Harbour towns are of pivotal importance in the study of these processes. Although it may be considered a hallmark of Lycian settlements of the Archaic and Classical periods that they are, with few exceptions, situated on easily fortifiable and inaccessible hilltops, this changes from the late 5th century BCE onwards and increasingly the core settlement areas shift towards the sea. Near modern Fethiye, for instance, a mountain settlement was abandoned and the associated coastal settlement, the Greek polis Telmessos, became the new centre. Phellos and Antiphellos, as well as Apollonia and Aperlai in Central Lycia show similar developments. Whereas the inland settlements stagnate in their development, the harbour towns experienced a boost in prosperity visible in their public buildings. They become independent poleis and show a far more hellenised face to the world than the older mountain settlements in the back country.

It is surely not coincidence that the pioneering role of harbour towns in processes of acculturation is a topos of the ancient literary tradition, which routinely treated them as the most progressive type of settlement. This process is seen as both good and bad: on the one hand, foreign cultural influence is presented as threatening to the community. On the other hand, harbour towns and their creation figure as a markers of a pan-Hellenic process of civilisation: Abandoning the safe but underdeveloped mountains in favour of the coast allowed the Greeks to attain the level of culture that provided the essence of their identity.
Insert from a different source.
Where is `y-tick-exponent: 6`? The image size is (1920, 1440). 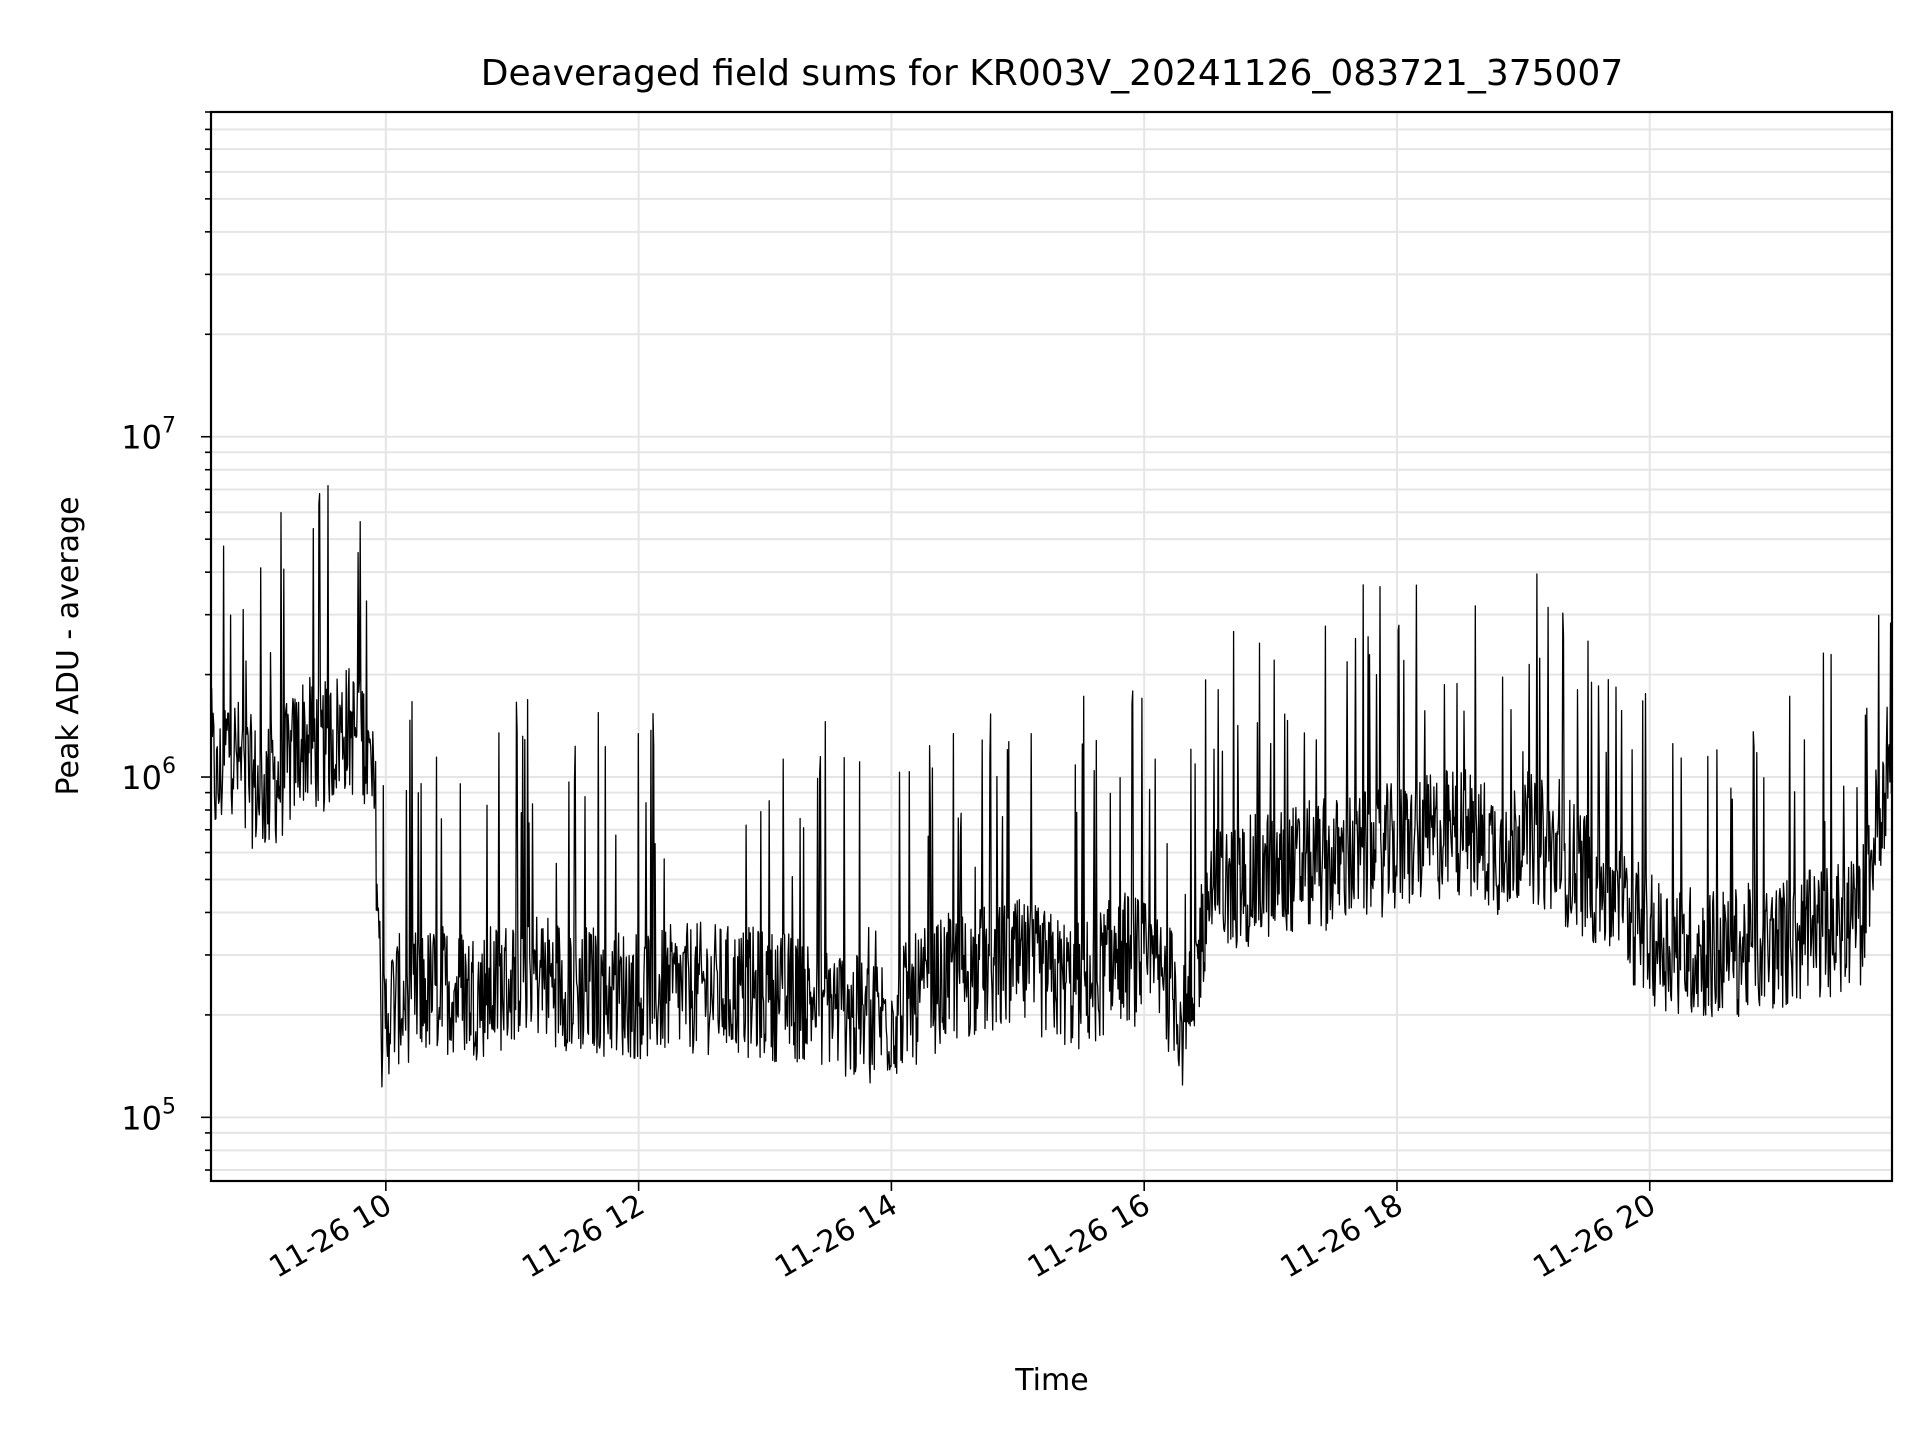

The details of these supposed processes of acculturation are unclear. The project's aim is to gain a better understanding of them by tracing developments in focused case studies that will aim to touch upon as many cultural areas as possible, including settlement and economic structure, political constitution, and architecture. The study will hence focus on two pairs of settlements (Teimiusa and Tyberissos, Phellos and Antiphellos) that promise a broad range of insights into such processes. Each pair consists of a harbour town and a site in an extreme topographical location in the back country, i.e. with disadvantages in matters of logistics.

The study focuses on the following key questions:

  • How did the harbours develop under the influence of an increasing volume of external contacts and how did their development affect the back country, especially the associated mountain settlement and the micro region?
  • How did the processes of acculturation develop? Which cultural areas show their influence most strongly?
  • What impact did the expansion of shipping, trade, and harbours have on the settlement structures and how strong was it? How did people respond to the new, highly connective settlement type? Are harbours generally considered the more attractive variant, or do alternatives remain popular?